The new parcours of the Tour of Flanders gave us a great winner, but an underwhelming race.
Words by Edward Pickering
Sunday April 1, 2012
New route, same old winner. Tom Boonen took a deserved victory in the 2012 Tour of Flanders: he was the best sprinter among the clearly strongest riders, and there were few points in the race when he looked anything but. Can you think of a single moment, especially after co-favourite Fabian Cancellara had crashed out, when Boonen looked under threat?
With such a tough route, there was never going to be a surprise winner, but the organisers can breathe a sigh of relief that the new parcours and finish had such an illustrious champion. Boonen became the fifth rider in history to take a third Ronde, and it’s fair to say he’s by some distance the most popular man in Belgium right now.
But it’s possible that the reflected glory of Boonen’s historic win might blind us to the flaws of the new course. The arguments for and against changing the iconic Muur/Bosberg finale to a trio of finishing circuits around the Kwaremont and Paterberg have been well-rehearsed, and Lionel Birnie warned of the potential drawbacks in the run-up to the race.

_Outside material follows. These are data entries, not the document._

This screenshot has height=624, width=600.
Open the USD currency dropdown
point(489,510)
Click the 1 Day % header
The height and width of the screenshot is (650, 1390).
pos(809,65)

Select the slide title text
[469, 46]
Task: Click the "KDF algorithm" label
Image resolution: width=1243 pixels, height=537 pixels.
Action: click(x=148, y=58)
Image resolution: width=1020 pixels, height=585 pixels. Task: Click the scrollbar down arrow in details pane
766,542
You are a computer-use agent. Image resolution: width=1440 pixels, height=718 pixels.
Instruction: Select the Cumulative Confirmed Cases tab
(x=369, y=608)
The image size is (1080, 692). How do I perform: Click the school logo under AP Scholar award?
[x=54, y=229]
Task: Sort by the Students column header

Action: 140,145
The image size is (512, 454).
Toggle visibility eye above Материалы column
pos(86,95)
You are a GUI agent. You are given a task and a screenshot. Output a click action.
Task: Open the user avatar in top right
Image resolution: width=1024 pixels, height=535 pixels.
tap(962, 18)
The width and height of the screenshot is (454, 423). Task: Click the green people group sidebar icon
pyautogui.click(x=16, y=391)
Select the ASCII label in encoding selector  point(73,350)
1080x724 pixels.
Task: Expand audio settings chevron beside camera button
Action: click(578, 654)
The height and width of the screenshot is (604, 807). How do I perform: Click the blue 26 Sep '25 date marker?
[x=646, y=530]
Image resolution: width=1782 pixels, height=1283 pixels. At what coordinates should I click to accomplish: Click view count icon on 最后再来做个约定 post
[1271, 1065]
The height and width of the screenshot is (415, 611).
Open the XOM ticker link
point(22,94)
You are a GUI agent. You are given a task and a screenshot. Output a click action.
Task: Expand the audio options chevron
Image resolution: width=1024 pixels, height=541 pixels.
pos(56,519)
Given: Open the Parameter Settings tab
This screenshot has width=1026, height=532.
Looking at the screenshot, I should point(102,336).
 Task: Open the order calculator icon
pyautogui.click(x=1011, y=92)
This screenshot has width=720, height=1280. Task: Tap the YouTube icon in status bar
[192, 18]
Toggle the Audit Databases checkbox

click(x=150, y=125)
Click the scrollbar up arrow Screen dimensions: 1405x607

However, now we have concrete evidence to go on. The Kwaremont-Paterberg combination, always damaging in previous years, where they appeared earlier on the route, cast a baleful shadow over the tactics of the race. The most fascinating thing about cycling, which fans of marathon running can never understand, is how important strategy is. The best-designed races give the strongest a good chance of winning, but they also give the riders who aren’t the strongest an extremely fair chance themselves. Today’s Tour of Flanders gave those riders very little, unlike Milan-San Remo, two weeks ago.
The first time up the Oude Kwaremont stretched, then broke the bunch. The second time did so again. While the second lap Paterberg crash interfered with the natural development of the race, a pattern was established: the race would fragment over the climbs, but then coalesce, ready to break up again up the Kwaremont.
There was plenty of anticipation that the new finale was so hard, the riders would come in in twos and threes. But instead, it had a chilling effect on tactics. Garmin seemed to have a good plan, putting Tyler Farrar in the early break, but their leader Sep Vanmarcke simply didn’t have the strength to be able to make an advantage out of it. Nor did anybody else, except Boonen, Pozzato and Ballan.
And so the third time up the Kwaremont, the three strongest simply rode away. There was little finesse, no subtlety, just boiled-down, concentrated logic. Cycling tactics for people with short attention spans.
And what the hills had started, the cross-headwind on the run-in finished off. Any ideas Ballan and Pozzato might have had about working Boonen over were quickly blown away.
Could anybody else have won? Cancellara, of course, but he crashed out. The race after his crash was defined to some extent by his absence. But it was more defined by the absence of the Muur and Bosberg. The race is going to finish in Oudenaarde for the foreseeable future, but the organisers would be wise to tweak their route for 2013.